To achieve and maintain a stable surface at final grade, it would be necessary to consolidate and stabilize the saturated soil deep below grade. Geotechnical engineers advised preloading (surcharging) the entire stretch of the road right of way with fill to an elevation 1.5 meters above final grade. Francis Reyes, manager of development engineering for the city, explains, “One of the tricky portions was that there was a significant amount of peat content in the soil. They were basically unsuitable soils, so we needed to install geotextile fabric to provide the additional support for the loading on top.”
He says, “We had to look at options of how to strengthen that area, and we settled on Maccaferri.” Maccaferri’s ParaDrain geogrid was rolled out every half meter of lift approaching the final grade. To provide the needed compaction for the completed road, the additional surcharge of 1.5 meters of fill was placed on top of the bed, and the long pile of earth was left to stand for several months as technicians monitored it for settlement.
“In the lifts of compacted material, we installed small metal plates at various locations so we could monitor over time how the road was reacting,” explains Scott. “Engineers monitored the area as it settled to ensure it had reached equilibrium and had stopped settling under the weight of the fill before removing the excess fill and prepping the surface for final grade.”
Because two new lanes were being added, says Scott, it was possible to keep the traffic flowing throughout the winter while the road settled, a critical goal of the project. “It was a bit of a ballet act. It’s a major road commuting from east to west. We temporarily paved one half of the road to allow one lane to travel in each direction throughout the winter.” During that time, construction was paused and the new upgraded lanes were allowed to settle. When the fill had stabilized, construction resumed, culminating in the placement of base asphalt on the two raised lanes. At that time traffic was routed to the alternating lanes and the process was repeated on the other half of the road, stripping and preloading the bed with lifts of fill sandwiched between Maccaferri ParaDrain.
Scott says that by tying into a broad cross section, the ParaDrain geogrid stabilized the road so that no further settlement would occur after the point of equilibrium. In the spring, crews stripped off the 1.5 meters of temporary fill used for compaction. Although Scott says that with the thaw “there was a little more settlement,” he concedes, “That was expected by the geotechnical engineer.” However, he says, the way the geosynthetic material “is weaved together and meshed into the road base, you wouldn’t have a localized area that would suddenly see some extreme settling.” To give it added strength, he says, “It’s tied back into the areas that weren’t within the peaty area.”

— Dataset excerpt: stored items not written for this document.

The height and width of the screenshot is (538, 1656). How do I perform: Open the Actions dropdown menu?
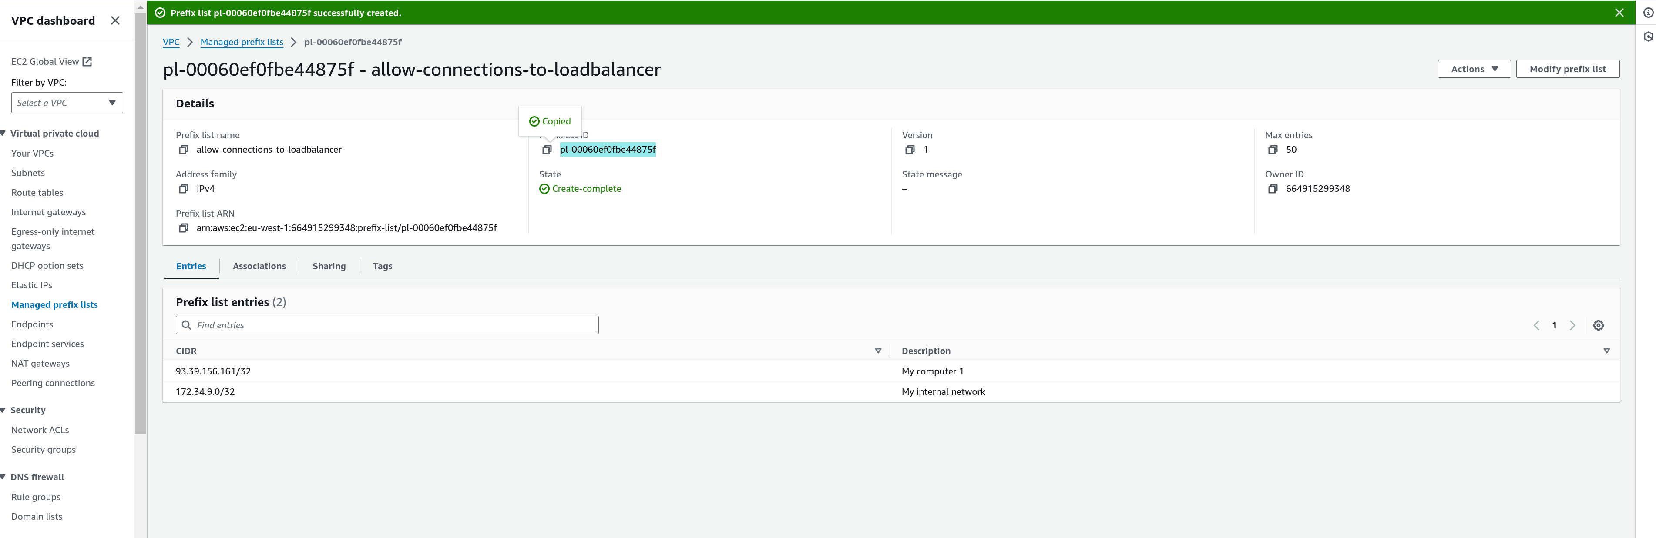click(1473, 69)
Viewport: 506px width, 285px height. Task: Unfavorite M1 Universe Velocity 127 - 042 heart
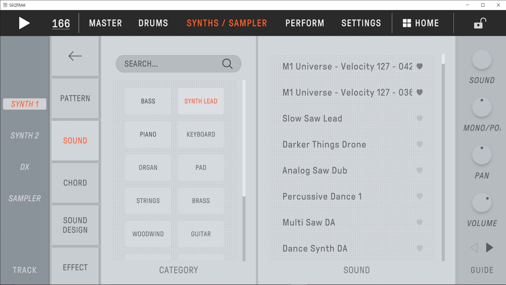point(419,66)
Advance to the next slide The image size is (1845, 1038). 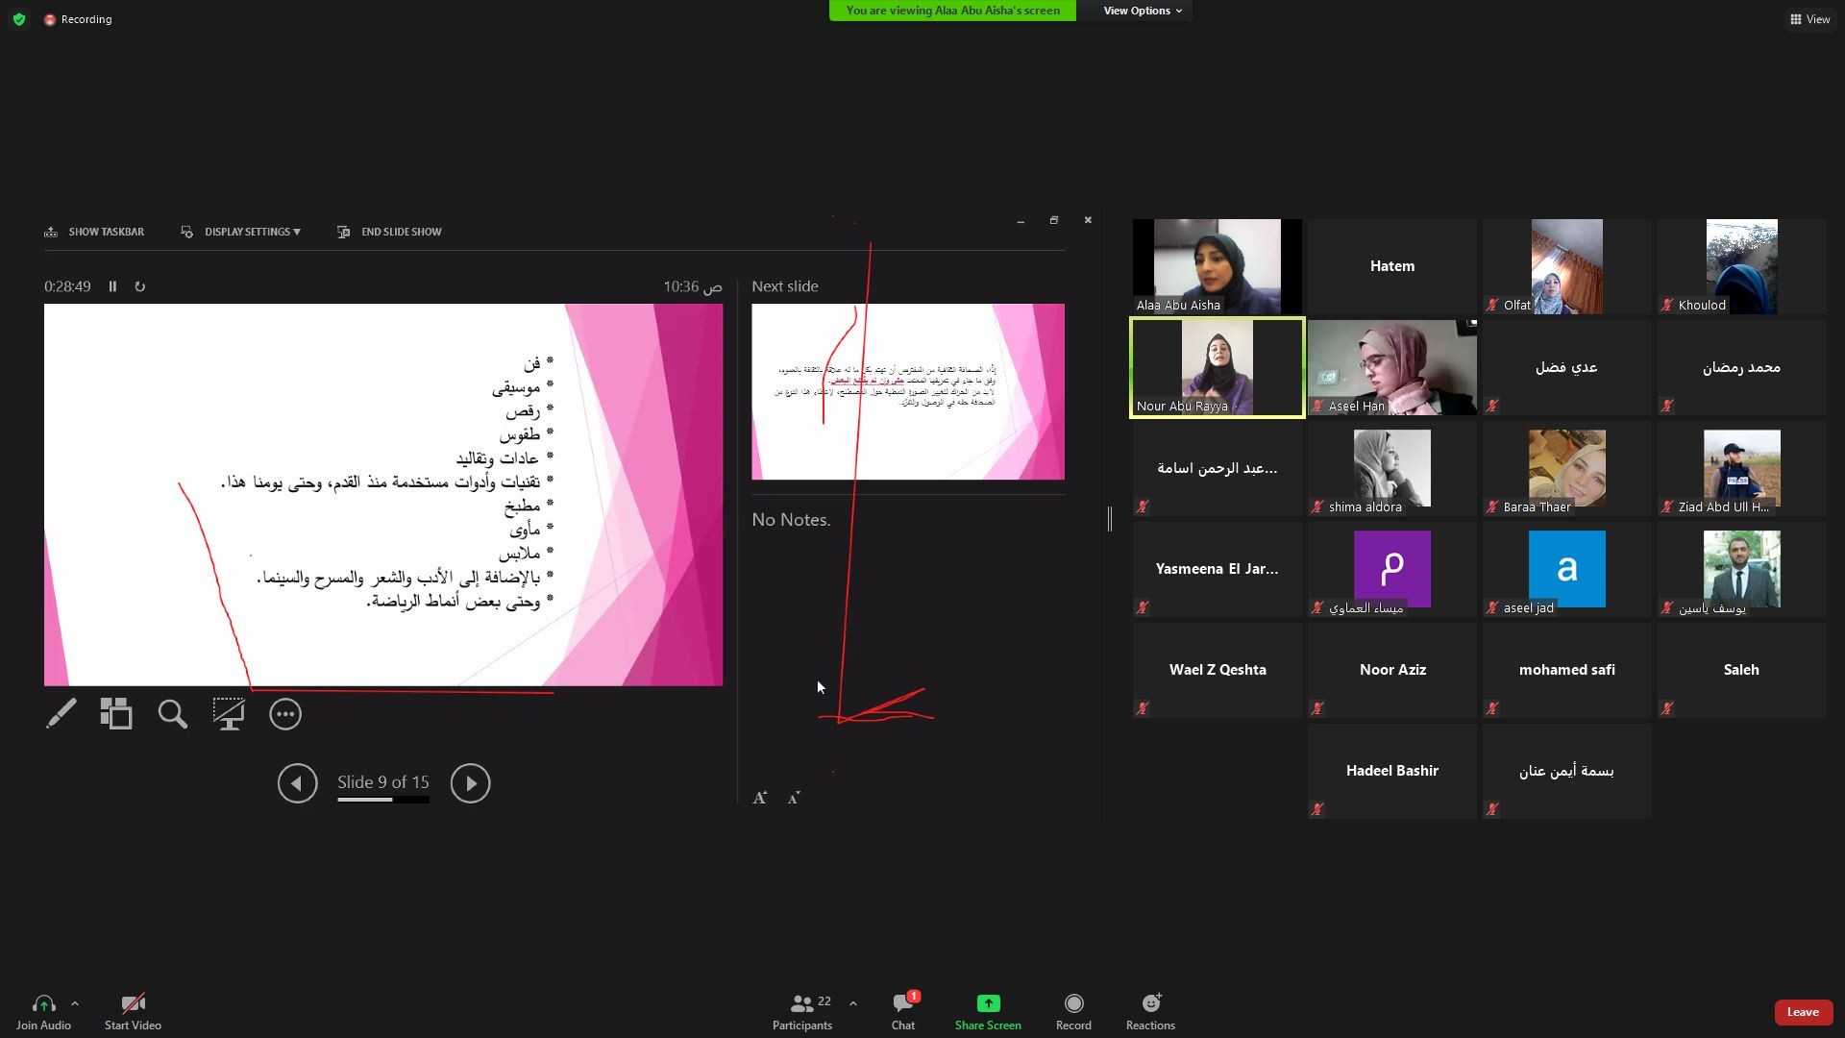(x=470, y=783)
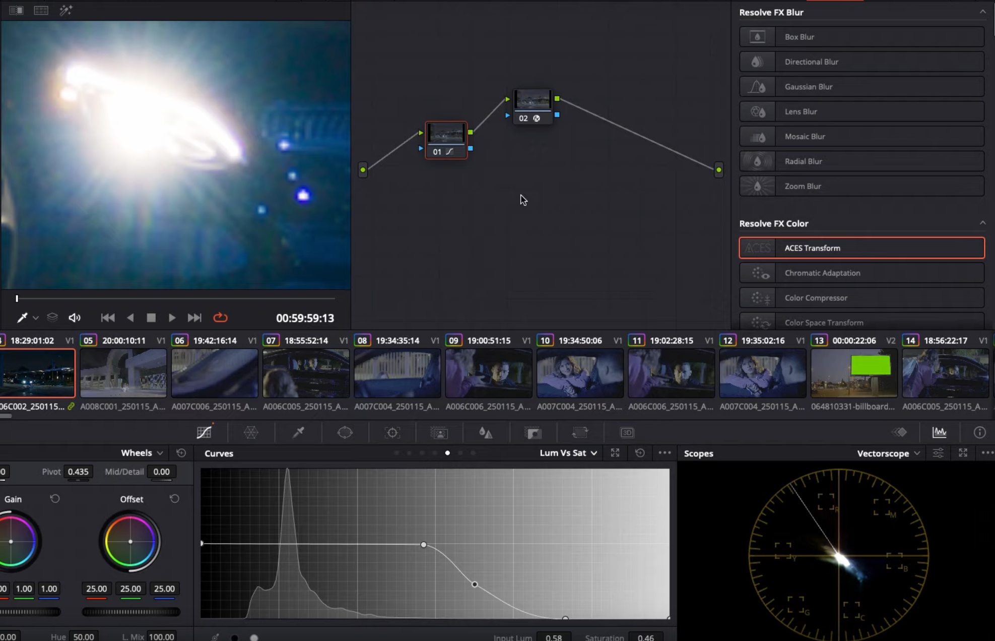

Constructing a crossing at grade using ParaDrain reinforcement cut the cost of the roadway improvement across the wetland to just $9 million, saving the municipality around $4 million compared to the bridge concept proposed early in the planning phase. “It was a good experience. The product fit our needs. Maccaferri staff was onsite if we had any questions about how the grid would react,” says Scott. In the spring and summer, all lanes were opened for traffic. The only task left to complete was laying surface asphalt. “The area over the creek where the geogrid was used looks good. There are no concerns at all at this point,” he says.
“We needed to use that geogrid to build the road without a bridge. There was no other way. The road through that area without the geogrid wouldn’t have been possible.”